BOISE -- IDACORP, Inc. (NYSE:IDA) today announced its plans to make a public
offering of 3,500,000 shares of its common stock through underwriters. The
offering will be made under the company's effective shelf registration statement
previously filed with the Securities and Exchange Commission. The company
expects to offer the securities later this week. In connection with the
offering, the company will grant the underwriters a 30-day option to purchase up
to 525,000 additional shares solely to cover over-allotments of shares, if any.
All shares are being sold by IDACORP.

Morgan Stanley & Co. Incorporated will serve as the sole bookrunner for the
offering. The co-managers for this offering are Wachovia Securities, KeyBanc
Capital Markets, A.G. Edwards and D.A. Davidson.

Copies of the preliminary prospectus supplement and accompanying prospectus may
be obtained from the offices of Morgan Stanley & Co. Incorporated, Prospectus
Department, 1585 Broadway, New York, NY 10036 (Tel. 212-353-1075).
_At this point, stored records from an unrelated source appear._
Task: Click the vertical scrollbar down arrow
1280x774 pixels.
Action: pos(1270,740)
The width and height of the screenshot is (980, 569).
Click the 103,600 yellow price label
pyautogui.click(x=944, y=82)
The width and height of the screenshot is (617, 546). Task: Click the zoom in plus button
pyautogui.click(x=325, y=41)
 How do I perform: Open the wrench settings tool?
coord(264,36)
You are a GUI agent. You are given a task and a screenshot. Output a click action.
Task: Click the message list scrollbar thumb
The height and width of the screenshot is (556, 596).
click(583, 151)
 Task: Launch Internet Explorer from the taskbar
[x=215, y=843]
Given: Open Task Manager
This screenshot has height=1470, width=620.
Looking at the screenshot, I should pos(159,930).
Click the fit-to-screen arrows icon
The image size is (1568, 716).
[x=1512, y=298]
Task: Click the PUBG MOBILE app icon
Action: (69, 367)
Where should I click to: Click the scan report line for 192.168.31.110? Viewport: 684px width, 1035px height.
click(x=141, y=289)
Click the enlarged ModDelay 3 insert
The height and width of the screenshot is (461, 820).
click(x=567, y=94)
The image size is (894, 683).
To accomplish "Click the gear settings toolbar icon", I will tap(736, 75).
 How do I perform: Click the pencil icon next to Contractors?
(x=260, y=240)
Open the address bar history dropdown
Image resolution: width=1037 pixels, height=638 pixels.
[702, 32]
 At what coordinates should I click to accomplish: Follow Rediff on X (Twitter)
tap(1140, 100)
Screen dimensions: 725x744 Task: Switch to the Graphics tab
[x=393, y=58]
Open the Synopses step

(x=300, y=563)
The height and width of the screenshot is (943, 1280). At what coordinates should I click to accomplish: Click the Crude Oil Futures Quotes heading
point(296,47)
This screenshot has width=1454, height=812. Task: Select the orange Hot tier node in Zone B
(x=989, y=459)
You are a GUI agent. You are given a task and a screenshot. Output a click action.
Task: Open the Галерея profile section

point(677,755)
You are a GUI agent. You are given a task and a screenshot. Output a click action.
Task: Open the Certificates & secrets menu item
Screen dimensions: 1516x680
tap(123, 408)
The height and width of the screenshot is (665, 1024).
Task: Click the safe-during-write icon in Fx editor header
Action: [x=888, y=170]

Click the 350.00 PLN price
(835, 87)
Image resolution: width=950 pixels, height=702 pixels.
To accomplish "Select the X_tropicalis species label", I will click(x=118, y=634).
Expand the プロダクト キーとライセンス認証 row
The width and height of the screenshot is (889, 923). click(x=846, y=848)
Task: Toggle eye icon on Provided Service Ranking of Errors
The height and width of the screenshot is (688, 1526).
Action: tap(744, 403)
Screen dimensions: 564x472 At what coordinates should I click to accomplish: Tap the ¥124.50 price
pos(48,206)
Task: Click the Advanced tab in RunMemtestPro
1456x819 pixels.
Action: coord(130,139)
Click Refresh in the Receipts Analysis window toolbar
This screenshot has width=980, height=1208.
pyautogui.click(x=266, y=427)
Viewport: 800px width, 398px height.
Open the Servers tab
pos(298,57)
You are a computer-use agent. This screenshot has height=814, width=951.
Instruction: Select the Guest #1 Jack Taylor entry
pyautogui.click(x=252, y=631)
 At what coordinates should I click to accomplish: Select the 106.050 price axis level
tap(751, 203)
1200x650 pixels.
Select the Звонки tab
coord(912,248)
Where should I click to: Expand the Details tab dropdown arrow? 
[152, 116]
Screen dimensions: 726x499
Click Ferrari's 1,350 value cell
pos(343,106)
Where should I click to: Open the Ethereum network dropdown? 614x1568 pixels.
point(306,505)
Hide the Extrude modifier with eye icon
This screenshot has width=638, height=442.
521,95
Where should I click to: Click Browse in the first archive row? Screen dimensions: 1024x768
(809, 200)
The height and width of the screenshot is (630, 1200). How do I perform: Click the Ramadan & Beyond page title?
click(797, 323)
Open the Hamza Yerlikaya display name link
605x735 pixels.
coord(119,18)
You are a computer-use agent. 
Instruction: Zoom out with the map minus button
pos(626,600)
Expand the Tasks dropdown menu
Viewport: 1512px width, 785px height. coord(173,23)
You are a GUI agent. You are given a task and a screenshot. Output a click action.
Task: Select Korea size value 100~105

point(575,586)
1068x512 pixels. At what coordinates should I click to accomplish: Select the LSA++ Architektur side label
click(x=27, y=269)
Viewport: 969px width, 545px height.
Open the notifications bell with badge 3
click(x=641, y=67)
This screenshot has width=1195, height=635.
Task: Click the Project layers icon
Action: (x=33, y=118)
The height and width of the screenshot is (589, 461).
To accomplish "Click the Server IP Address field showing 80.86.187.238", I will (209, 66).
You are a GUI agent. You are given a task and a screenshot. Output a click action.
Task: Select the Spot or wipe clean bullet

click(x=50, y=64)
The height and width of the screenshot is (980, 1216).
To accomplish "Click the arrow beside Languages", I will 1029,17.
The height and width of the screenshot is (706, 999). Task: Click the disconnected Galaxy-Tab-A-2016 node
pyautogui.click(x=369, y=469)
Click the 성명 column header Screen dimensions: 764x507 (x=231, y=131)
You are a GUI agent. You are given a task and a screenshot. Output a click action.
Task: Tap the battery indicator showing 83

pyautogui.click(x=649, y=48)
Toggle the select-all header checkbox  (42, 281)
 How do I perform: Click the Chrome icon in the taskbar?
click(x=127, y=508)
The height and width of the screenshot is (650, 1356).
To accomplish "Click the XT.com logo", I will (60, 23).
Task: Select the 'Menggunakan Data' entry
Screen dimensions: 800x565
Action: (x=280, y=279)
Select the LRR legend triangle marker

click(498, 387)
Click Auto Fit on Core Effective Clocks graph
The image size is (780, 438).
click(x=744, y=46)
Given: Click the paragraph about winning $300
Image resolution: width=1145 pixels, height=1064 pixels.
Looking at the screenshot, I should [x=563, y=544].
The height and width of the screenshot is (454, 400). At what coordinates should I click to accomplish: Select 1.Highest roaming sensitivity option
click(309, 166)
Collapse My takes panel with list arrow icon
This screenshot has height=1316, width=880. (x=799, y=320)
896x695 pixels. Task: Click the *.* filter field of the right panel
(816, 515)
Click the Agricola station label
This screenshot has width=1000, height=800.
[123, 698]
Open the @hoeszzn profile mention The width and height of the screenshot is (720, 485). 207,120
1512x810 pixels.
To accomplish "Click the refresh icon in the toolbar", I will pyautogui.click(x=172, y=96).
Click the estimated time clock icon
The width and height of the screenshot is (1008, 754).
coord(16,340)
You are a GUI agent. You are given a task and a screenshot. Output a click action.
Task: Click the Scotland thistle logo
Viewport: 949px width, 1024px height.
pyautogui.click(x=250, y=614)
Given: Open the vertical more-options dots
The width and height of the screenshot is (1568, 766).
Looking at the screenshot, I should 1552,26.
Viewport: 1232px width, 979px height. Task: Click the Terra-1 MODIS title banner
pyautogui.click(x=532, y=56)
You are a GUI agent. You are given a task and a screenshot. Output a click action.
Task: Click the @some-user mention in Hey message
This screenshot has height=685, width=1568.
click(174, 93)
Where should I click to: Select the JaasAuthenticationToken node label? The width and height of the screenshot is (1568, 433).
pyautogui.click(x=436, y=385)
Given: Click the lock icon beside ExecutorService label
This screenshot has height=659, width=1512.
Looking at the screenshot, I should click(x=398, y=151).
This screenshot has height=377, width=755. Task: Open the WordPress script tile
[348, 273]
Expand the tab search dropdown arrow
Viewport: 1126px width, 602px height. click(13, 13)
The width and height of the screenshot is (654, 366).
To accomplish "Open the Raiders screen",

Boise, Idaho-based IDACORP, formed in 1998, is a holding company comprised of
Idaho Power Company, a regulated electric utility, providing service in southern
Idaho and eastern Oregon; IdaTech, a developer and manufacturer of fuel cell
systems, products and solutions; IDACORP Financial, an investment company with
its primary activities in affordable housing projects; IDACOMM, a provider of
telecommunications services and owner of Velocitus, a commercial and residential
Internet service provider; Ida-West Energy, an operator of independent power
projects; and IDACORP Energy, a marketer of electricity and natural gas that
wound down its operations during 2003.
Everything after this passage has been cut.